Genome-wide exploratory pass: consensus or simple REF/ALT.
Top suspicious loci: phased hap1/hap2 reruns.
Splice genes and dense local-het loci: phase early, because consensus can become computational fan fiction.

No. “This gene has multiple heterozygous loci” is not enough by itself to justify phased reruns.

What matters is not the raw count of hets, but whether the actual cis arrangement inside the model’s input sequence can change the prediction. AlphaGenome takes 1 Mb of DNA sequence as input and scores the exact REF and ALT sequences you provide. It does not reconstruct your diploid chromosomes for you behind the scenes. So phase matters when different hets could combine differently on hap1 versus hap2 and that difference is relevant to the output you care about.

Also, many genomic variants likely have no appreciable impact, according to the AlphaGenome docs. So the fact that a gene window contains several heterozygous sites does not mean those sites materially change splicing, chromatin, or expression predictions. Most of the time, some of those variants are just sitting there being molecular wallpaper.

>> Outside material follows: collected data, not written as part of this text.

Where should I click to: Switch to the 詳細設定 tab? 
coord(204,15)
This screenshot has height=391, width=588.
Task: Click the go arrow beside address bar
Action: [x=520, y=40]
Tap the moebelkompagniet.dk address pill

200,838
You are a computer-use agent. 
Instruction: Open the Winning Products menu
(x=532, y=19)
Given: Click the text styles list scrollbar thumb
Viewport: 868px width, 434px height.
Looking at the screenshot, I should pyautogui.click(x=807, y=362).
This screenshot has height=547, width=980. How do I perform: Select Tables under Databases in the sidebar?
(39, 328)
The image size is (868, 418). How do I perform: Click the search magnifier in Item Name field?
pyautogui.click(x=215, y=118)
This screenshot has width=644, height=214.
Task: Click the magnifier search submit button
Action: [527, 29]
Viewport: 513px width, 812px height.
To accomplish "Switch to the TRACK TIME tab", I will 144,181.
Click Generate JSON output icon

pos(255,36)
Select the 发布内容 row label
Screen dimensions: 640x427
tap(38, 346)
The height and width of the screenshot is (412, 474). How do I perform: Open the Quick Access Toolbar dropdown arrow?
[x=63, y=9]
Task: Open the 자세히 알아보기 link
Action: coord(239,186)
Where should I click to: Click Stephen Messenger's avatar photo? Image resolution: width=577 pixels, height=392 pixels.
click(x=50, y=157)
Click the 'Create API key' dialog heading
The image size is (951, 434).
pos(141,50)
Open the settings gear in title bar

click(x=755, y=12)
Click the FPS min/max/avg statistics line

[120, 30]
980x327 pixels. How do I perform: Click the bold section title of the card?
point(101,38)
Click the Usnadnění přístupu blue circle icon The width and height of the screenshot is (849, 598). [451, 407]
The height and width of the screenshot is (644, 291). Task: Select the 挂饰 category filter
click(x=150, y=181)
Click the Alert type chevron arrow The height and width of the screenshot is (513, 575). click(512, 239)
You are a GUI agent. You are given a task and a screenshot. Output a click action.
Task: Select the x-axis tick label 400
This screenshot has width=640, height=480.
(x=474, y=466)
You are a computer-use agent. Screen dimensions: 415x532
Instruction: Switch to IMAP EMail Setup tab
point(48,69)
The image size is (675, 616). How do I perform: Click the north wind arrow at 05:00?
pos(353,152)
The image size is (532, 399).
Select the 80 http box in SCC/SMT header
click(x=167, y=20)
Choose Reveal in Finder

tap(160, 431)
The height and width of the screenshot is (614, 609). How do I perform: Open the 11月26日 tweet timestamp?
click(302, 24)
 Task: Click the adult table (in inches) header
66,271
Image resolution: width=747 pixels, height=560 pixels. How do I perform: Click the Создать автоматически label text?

The real trigger for phased reruns is more like this: could the haplotype structure change the answer? That is much more plausible when you have multiple nearby variants in the same regulatory element, splice region, exon, or promoter-enhancer context, because AlphaGenome’s whole point is that long-range sequence context can matter across the 1 Mb window.

So the rule is:

Yes, phase probably matters when you are asking about allele-specific splicing or expression, compound cis effects, multiple nearby motif hits, or a suspicious locus where a consensus sequence could create a chromosome that neither haplotype actually has.

No, phase is not automatically worth it just because a gene has multiple heterozygous sites somewhere in or around it. The docs explicitly note that many variants have little effect, and personal-genome prediction from sequence models is still imperfect enough that more elaborate inputs do not guarantee a better answer for every gene.

So the blunt version is:

multiple hets are a reason to consider phased reruns, not a reason to mandate them.
You phase when the question is cis-sensitive. You do not phase every gene just because the genome is, inconveniently, a genome.

For your workflow, the sane strategy is:

first-pass screen with reference/edited windows, then phased reruns for top loci where nearby het context could realistically alter the mechanism.